━━━ The data

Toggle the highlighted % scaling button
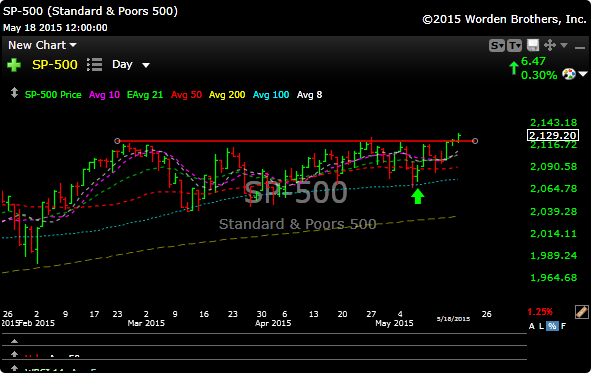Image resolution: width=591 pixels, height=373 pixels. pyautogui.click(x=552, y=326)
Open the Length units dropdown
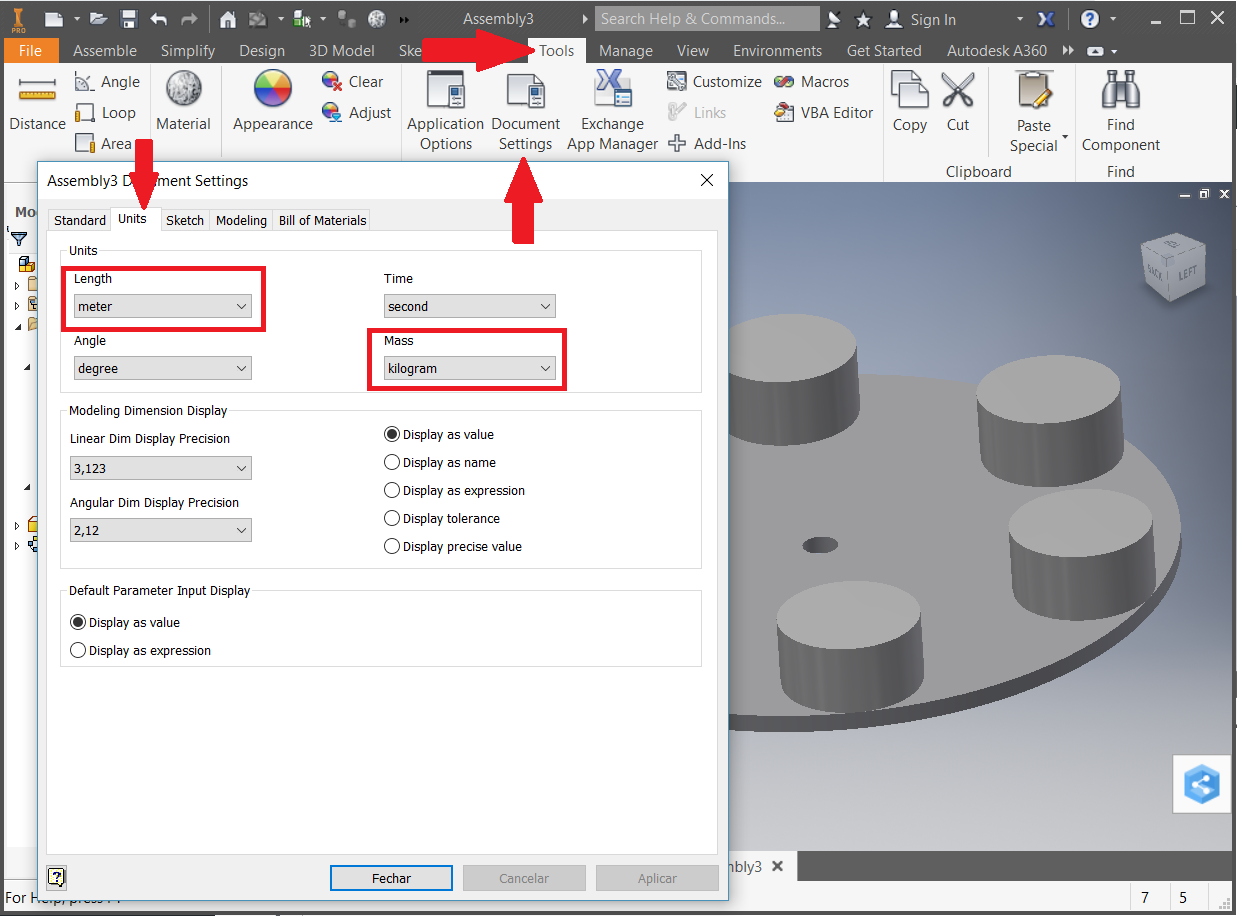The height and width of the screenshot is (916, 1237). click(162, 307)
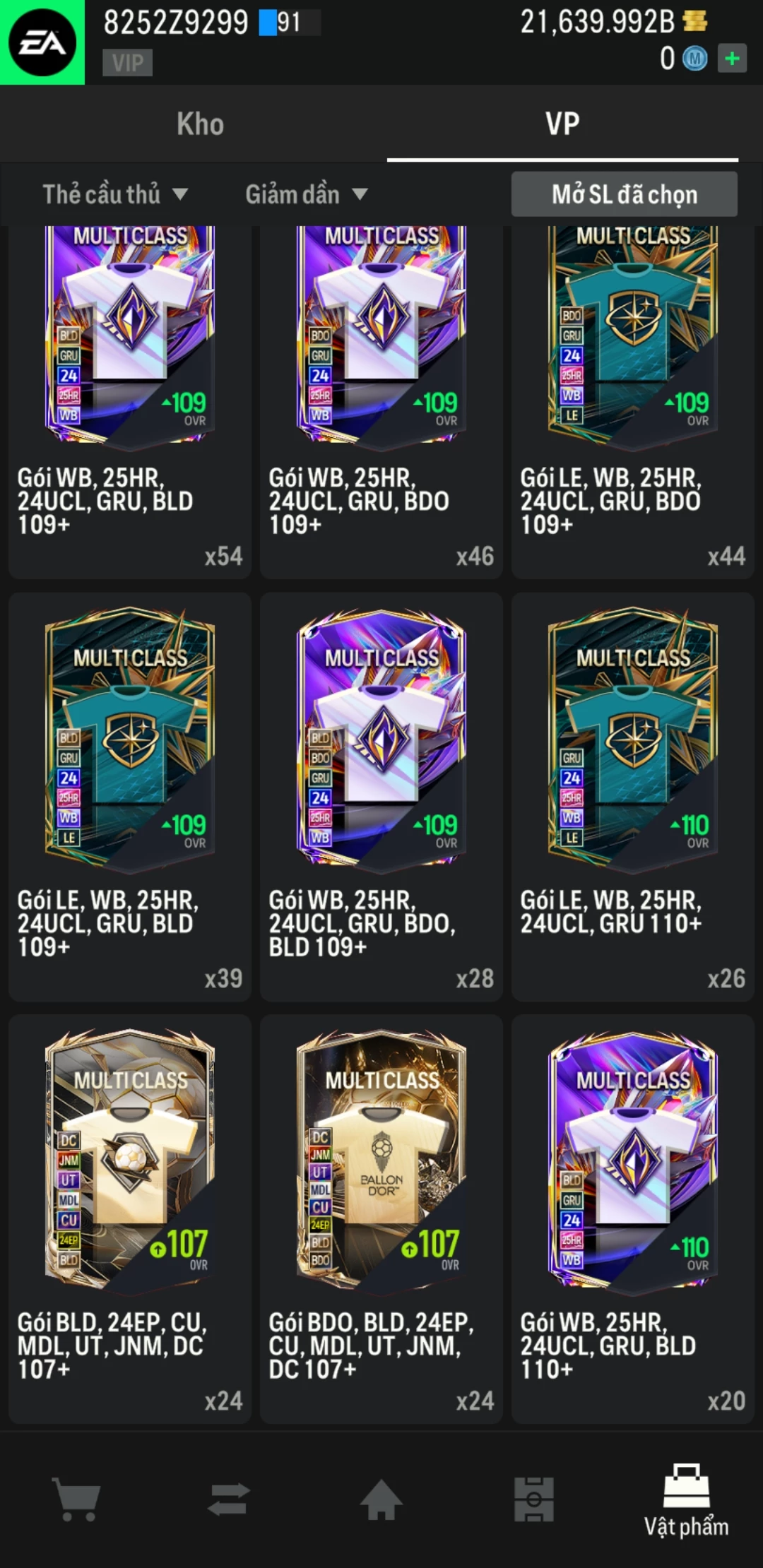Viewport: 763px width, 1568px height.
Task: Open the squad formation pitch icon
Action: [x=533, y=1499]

━━━━━━

● **Work to complete**
Write out the data word for word, with every picture dropped.

● **Exercise answer**
Toggle the highlighted % scaling button
Image resolution: width=591 pixels, height=373 pixels. pyautogui.click(x=552, y=326)
Open the Length units dropdown
The height and width of the screenshot is (916, 1237). click(162, 307)
Viewport: 763px width, 1568px height.
Task: Open the squad formation pitch icon
Action: [x=533, y=1499]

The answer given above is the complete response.